* _Goal of the exercise_: The answer must consist of every line from the entries that holds the word "snapshot".

* _Given records_:
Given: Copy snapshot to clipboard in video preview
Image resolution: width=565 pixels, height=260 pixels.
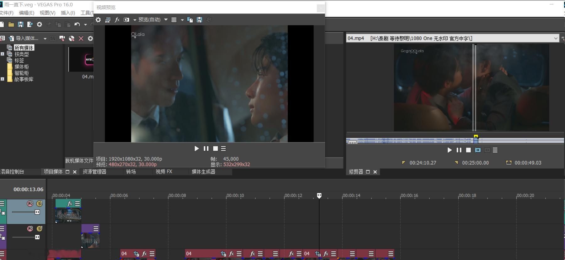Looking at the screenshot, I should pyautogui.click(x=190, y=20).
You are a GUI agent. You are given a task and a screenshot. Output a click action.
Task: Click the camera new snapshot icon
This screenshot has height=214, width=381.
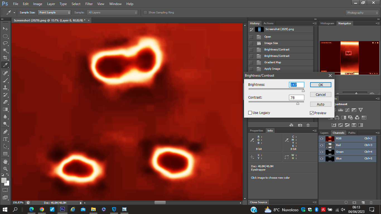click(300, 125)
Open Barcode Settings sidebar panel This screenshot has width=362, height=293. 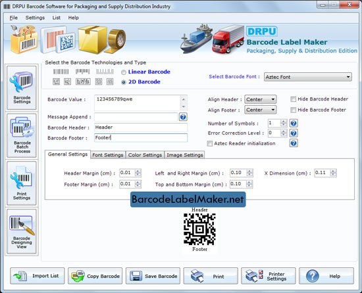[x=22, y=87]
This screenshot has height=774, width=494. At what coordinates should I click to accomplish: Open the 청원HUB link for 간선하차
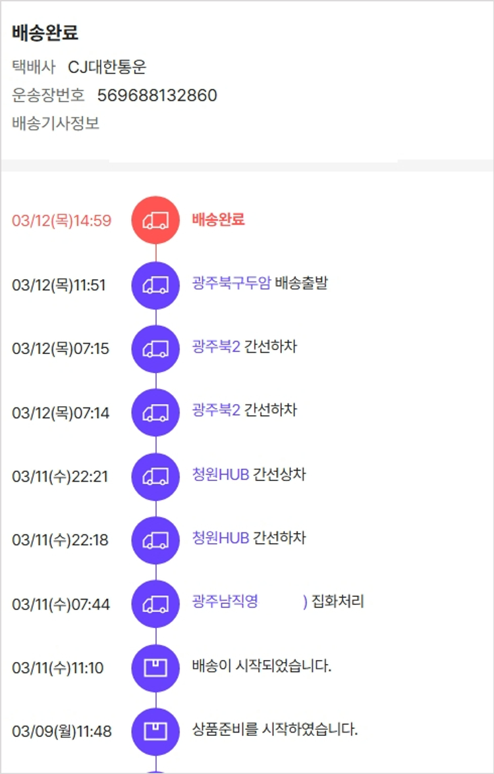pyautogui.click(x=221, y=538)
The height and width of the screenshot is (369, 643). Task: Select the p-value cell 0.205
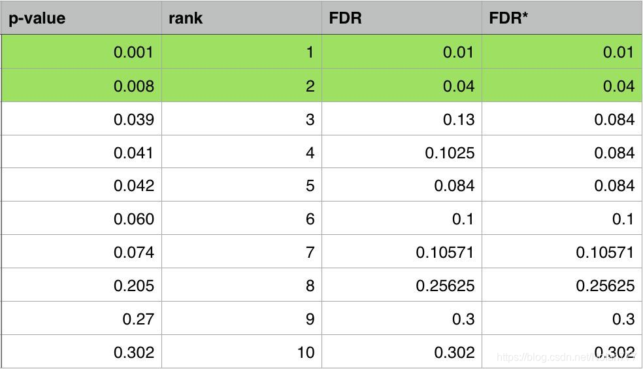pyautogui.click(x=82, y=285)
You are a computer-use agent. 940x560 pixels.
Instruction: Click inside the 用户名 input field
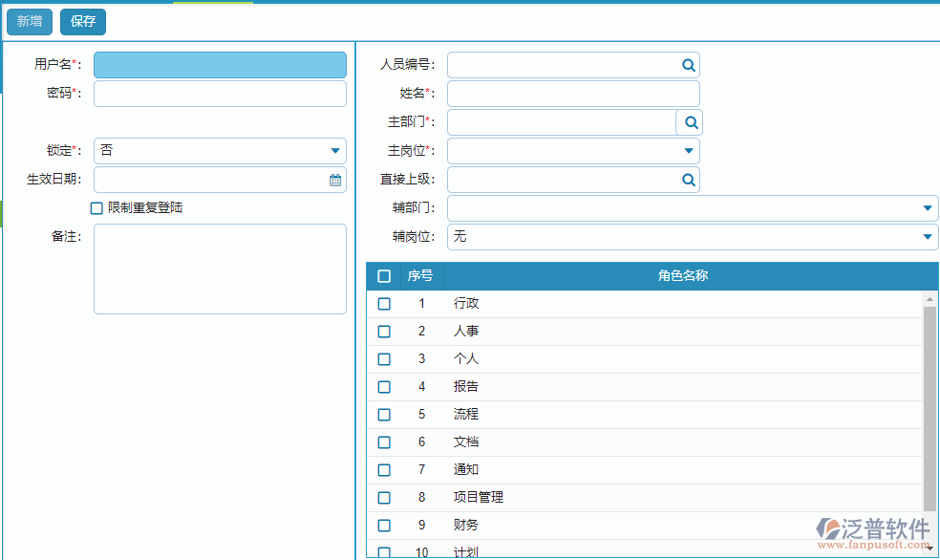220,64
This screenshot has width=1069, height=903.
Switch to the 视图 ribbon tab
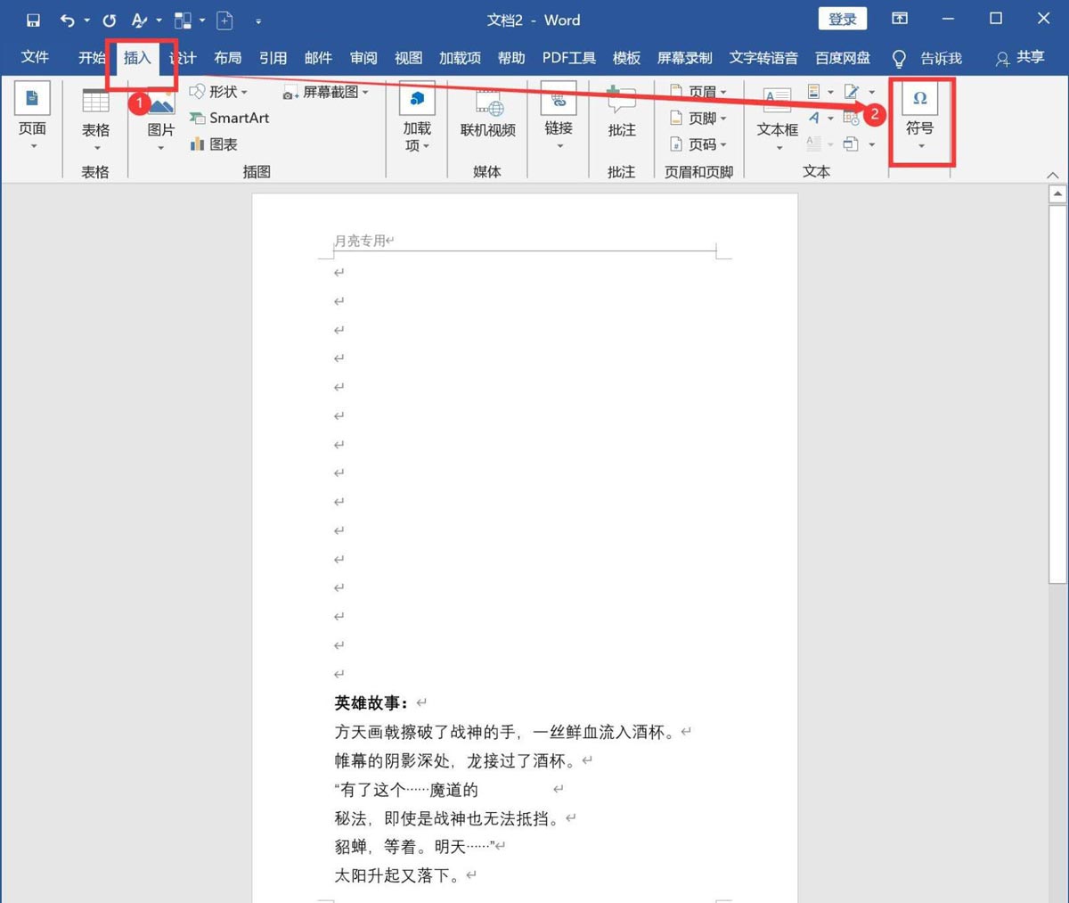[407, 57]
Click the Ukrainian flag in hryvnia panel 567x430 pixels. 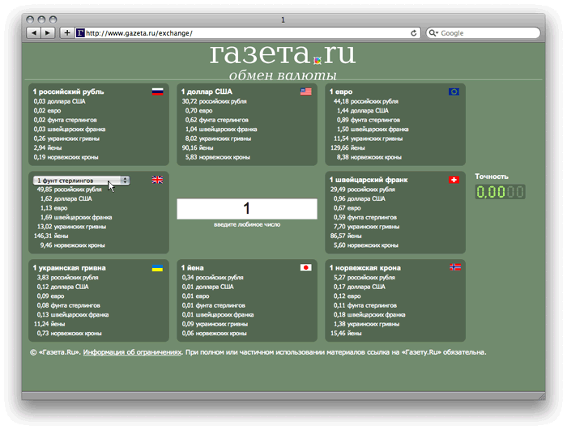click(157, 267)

* _Task result_:
Given: Copy snapshot to clipboard in video preview
Task: Click the camera new snapshot icon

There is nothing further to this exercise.